Review: Sum of Squared Errors

Suppose we are trying to predict y using x, with the predictions being of the form \(y^{(i)} \approx = a_0 + a_1 x^{(i)}\). We can choose to measure how good of a job we are doing at predicting y’x using x’s by computing the Sum of Squared Errors:

\[SSE = \Sigma_{i = 1}^{m} (y^{(i)} - \hat{y}^{(i)})^2\], where \(\hat{y}^{(i)} = a_0 + a_1 x^{(i)}\) is the prediction for row i.

A smaller SSE is better – ideally, the predictions match the true data perfectly. However, the SSE grows if we have more rows to predict.

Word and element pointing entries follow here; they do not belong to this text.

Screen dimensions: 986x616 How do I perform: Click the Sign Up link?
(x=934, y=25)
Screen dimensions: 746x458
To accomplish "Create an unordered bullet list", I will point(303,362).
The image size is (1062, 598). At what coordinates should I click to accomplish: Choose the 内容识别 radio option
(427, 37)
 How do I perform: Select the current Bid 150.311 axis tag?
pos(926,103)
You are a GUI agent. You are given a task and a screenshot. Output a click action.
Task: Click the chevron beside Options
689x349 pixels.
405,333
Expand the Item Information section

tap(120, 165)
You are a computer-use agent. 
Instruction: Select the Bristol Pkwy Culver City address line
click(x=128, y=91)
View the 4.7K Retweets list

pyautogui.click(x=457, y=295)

That seems unideal – we want a measure that tells us how well we’re predicting, not how large is our dataset.

A solution is to compute the Mean Squared Error:

\[MSE = SSE/m.\]

The MSE won’t grow if we just add more data, since it’s the average suqre of the discrepancy between the prediction and the correct y.

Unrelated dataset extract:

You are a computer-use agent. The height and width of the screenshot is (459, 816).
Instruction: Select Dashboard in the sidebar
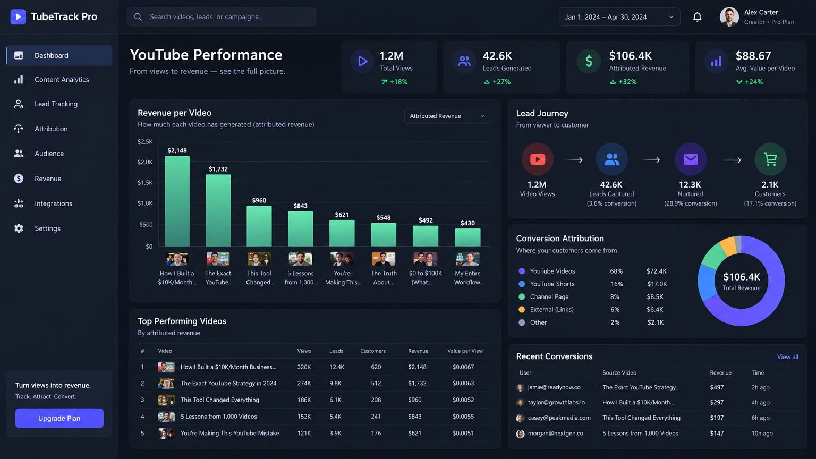click(x=59, y=55)
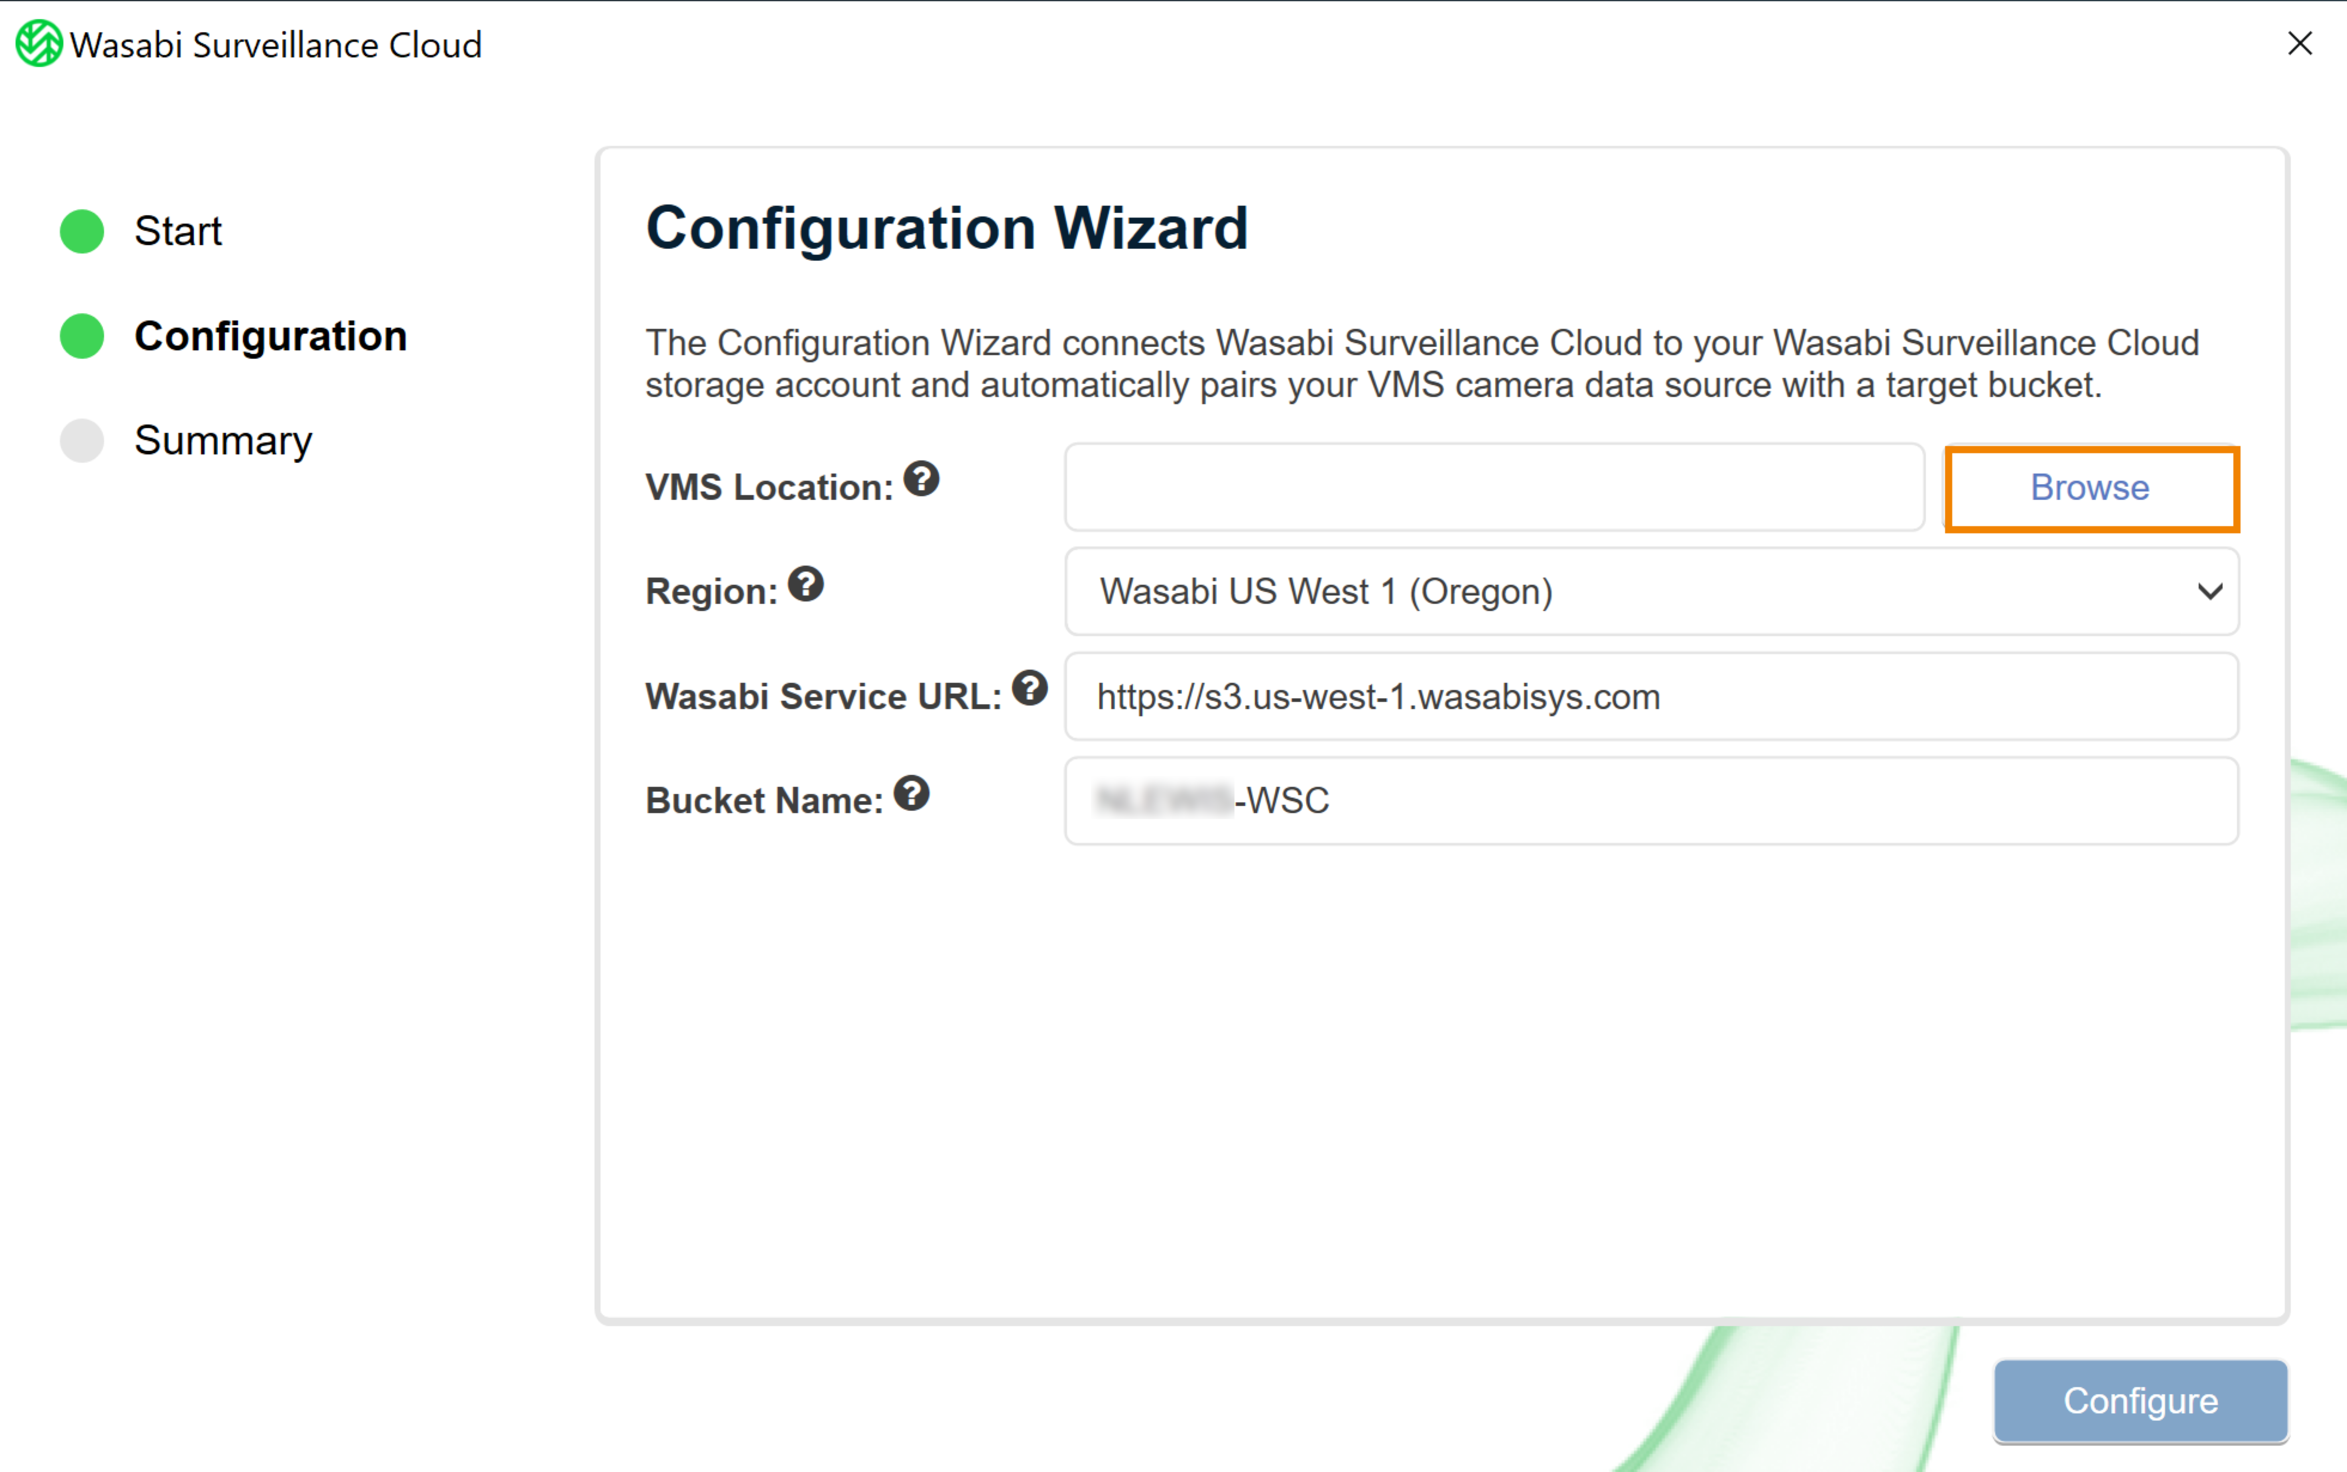
Task: Click the green Start step indicator
Action: tap(82, 232)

We can go one step further, and compute the Root-Mean-Squared Error. This will give as a number on the same scale as the y’s. With some fancy math, it can be shown that in some situations, if the RMSE error is \(\sigma\), our prediction won’t be off by more than \(2\sigma\) 95% of the time. (But more on that later.)

The RMSE is

\[RMSE = \sqrt{MSE} = \sqrt{(\Sigma_{i = 1}^{m} (y^{(i)} - \hat{y}^{(i)})^2)/m},\] where \(m\) is the number of rows.